F・ノート15

 まずいことをはじめてしまった。これでは終われない。適当にやめるが、さしあたり、「食べる」話だけしておくことにする。もちろん、例えば食べることも排泄することも物質交換としては等価であるし、食べることが生活行動の中心だとして他の行動を軽視するわけではないが。
 というわけで、先ず、山羊や馬である。豊かな草地で暮らす野生の草食動物たちは、食べることに関しては全く屈託がないと思われる。狩をしたり土を掘ったり木に登ったり、そういう面倒なことは全くぬきで、いつでもどこでも目の前の草に直に口を寄せて食べればよいだけだからである。
 さて、悠久の昔、平面生活から樹上に登って、3次元の眼と「掴む」ことに特化した器用な手と、そして雑食による脳の発達を獲得したといわれる元リスザルのような連中が、再び群れを作って樹林周辺のサバンナに降りたった。彼らは2足歩行を身に付けて立ち上がり、遠くを見通す視野の広さと解放された器用な手をもって、新たな歴史を歩み始めたのであるが、そのとき彼らは、新たな「食べ方」を始めたのであった。つまり、食べ物と口の間に、大げさにいえば自然と身体の間に、わが手を介在させたのである。
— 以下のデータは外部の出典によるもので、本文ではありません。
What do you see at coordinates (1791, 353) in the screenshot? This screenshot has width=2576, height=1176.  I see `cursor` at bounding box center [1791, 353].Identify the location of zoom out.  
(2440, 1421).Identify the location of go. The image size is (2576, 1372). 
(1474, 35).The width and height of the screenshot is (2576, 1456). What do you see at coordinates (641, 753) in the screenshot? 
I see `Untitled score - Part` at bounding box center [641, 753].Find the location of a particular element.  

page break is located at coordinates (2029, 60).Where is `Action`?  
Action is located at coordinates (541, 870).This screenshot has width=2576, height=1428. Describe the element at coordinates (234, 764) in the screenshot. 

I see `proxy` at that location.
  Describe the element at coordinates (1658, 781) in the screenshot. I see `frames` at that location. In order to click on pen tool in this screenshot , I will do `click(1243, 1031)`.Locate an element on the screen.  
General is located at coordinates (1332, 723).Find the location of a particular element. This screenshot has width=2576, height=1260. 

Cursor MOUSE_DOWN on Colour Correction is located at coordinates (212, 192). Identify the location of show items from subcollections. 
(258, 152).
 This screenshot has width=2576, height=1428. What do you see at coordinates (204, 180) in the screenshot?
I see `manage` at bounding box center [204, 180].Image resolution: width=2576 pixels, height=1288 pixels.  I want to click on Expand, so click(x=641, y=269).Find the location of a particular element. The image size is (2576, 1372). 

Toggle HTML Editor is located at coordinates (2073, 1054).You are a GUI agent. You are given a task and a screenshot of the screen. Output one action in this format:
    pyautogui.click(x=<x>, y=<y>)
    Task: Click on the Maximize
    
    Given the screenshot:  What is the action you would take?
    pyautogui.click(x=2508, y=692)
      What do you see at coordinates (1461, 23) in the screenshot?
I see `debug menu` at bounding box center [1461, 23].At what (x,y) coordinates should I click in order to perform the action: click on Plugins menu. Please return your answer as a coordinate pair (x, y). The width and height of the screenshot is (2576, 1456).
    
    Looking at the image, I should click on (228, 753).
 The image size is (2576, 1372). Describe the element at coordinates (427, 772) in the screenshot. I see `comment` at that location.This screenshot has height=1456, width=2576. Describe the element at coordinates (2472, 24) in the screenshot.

 Hand to Mouth というのは、包丁や鍋や皿ぬきに手づかみで喰う、ワイルドな食べ方を表すことばのように聞こえる。しかし、さしあたり栗鼠や猿でもよいが、彼らが山羊や馬と違うのは、自然状態にある草などを直に口で喰ってしまうのではなく、木の実などを一旦手で採り、それを口に運ぶという、2段階の動作でモノを食べる点にある。もちろん山羊といえども、水中を漂っているだけの生物などとは違って、「喰う」という行動はする。けれども猿は、ライオンのように「獲って−喰う」とまではゆかないが、手で「採って−喰う」。